▶ EXCERPT TO READ
*** Block opens ***

# Federal B.O.R. Lock Muzzleloading Bullets



## 01Foreman400 (Jun 26, 2016)

Anyone have any experience with them?

From Federal's Website

The exclusive B.O.R. Lock MZ System provides outstanding accuracy in a non-sabot bullet design that's easy to load, scrubs fouling from the breech and ensures consistent bullet seating. The system's foundation is a polymer cup that is permanently attached to the bullet base. Before ignition, the polymer cup remains positioned at the rear of the bullet, with the forward obturating ramp exposed. At this point, only the fiber-reinforced base of the cup is in contact with the barrel. At ignition, the polymer cup slides forward and over both obturating ramps, creating the bullet's bearing surface and engaging the rifling. The resulting gas seal is incredibly efficient, optimizing accuracy, velocity, consistency and shooter confidence.

The fiber-reinforced ring at the bottom of the B.O.R. Lock MZ cup scours powder residue from the breech as the bullet is loaded, resulting in consistent seating and reducing the need to clean between shots. Required loading force also averages about half that of most sabots.


----------



## 35 Whelen (Jun 26, 2016)

http://www.grandviewoutdoors.com/bi...zzleloader-bullets-with-b-o-r-lock-mz-system/


----------



## 01Foreman400 (Jun 26, 2016)

Great read.  Thanks for posting.


----------



## BarnesAddict (Jun 27, 2016)

Another person did an actual testing process with the bullets and had very poor results.  He's tested just about every  bullet available, videoing each bullet.  All bullets were shot through a piece of carpet, OSB board and into water.  His testing showed poor results.......


----------



## 01Foreman400 (Jun 27, 2016)

BarnesAddict said:


> Another person did an actual testing process with the bullets and had very poor results.  He's tested just about every  bullet available, videoing each bullet.  All bullets were shot through a piece of carpet, OSB board and into water.  His testing showed poor results.......



You wouldn't happen to have a link or a name would you?


----------



## nwgahunter (Jul 7, 2016)

*Here is a review*

http://www.namlhunt.com/mlbullets16.html


----------



## BarnesAddict (Jul 8, 2016)

01Foreman400 said:


> You wouldn't happen to have a link or a name would you?

*** Block closes ***

▶ PROVIDED MATERIAL
*** Block opens ***

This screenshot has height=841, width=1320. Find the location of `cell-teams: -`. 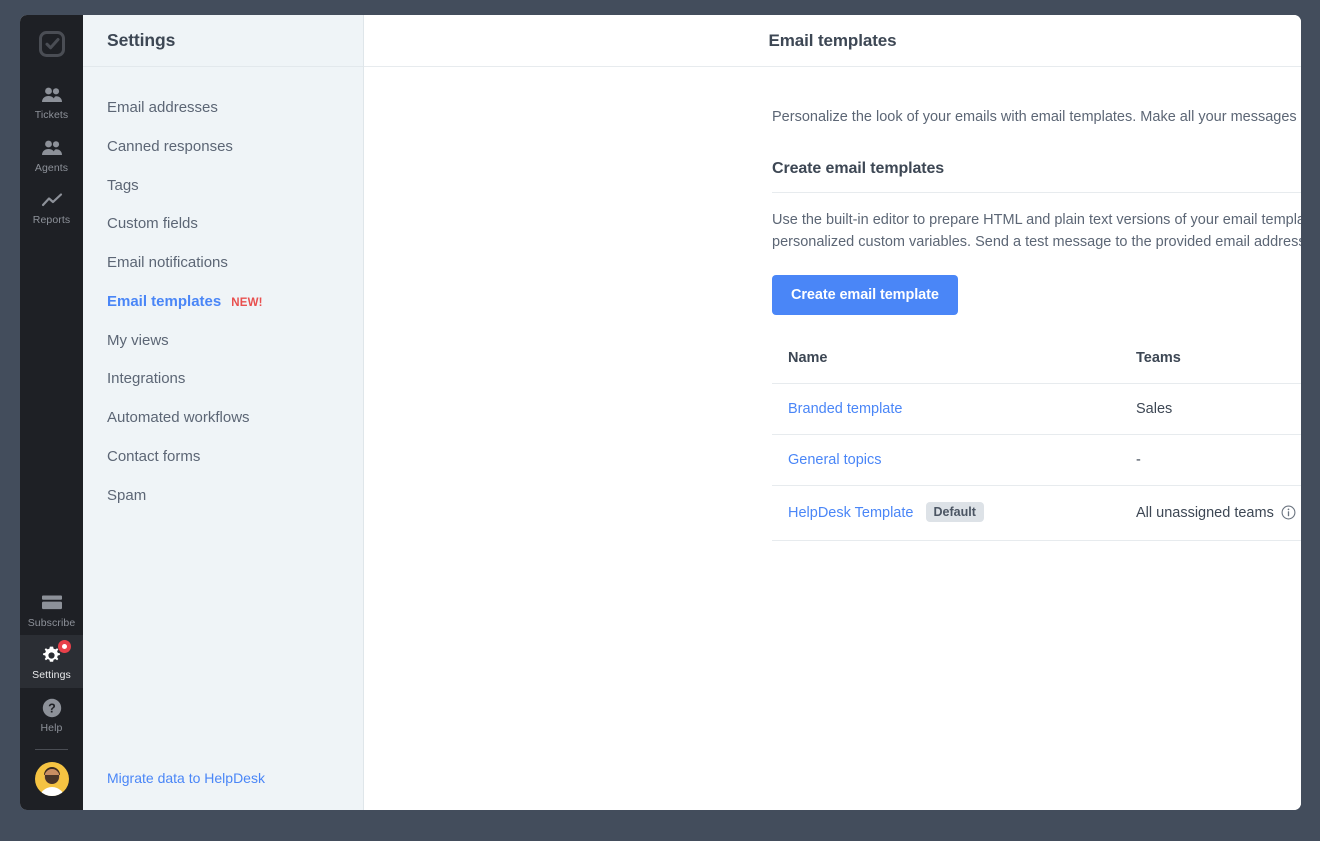

cell-teams: - is located at coordinates (1210, 460).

*** Block closes ***

▶ WRITTEN TASK 1
In the B.O.R. Lock thread, how does the required loading force compare with that of most sabots?
▶ WRITTEN TASK 2
Reproduce everything in the B.O.R. Lock thread from "Anyone have any" down to "and shooter confidence.".

▶ TASK RESULT 1
It averages about half that of most sabots.

▶ TASK RESULT 2
Anyone have any experience with them?

From Federal's Website

The exclusive B.O.R. Lock MZ System provides outstanding accuracy in a non-sabot bullet design that's easy to load, scrubs fouling from the breech and ensures consistent bullet seating. The system's foundation is a polymer cup that is permanently attached to the bullet base. Before ignition, the polymer cup remains positioned at the rear of the bullet, with the forward obturating ramp exposed. At this point, only the fiber-reinforced base of the cup is in contact with the barrel. At ignition, the polymer cup slides forward and over both obturating ramps, creating the bullet's bearing surface and engaging the rifling. The resulting gas seal is incredibly efficient, optimizing accuracy, velocity, consistency and shooter confidence.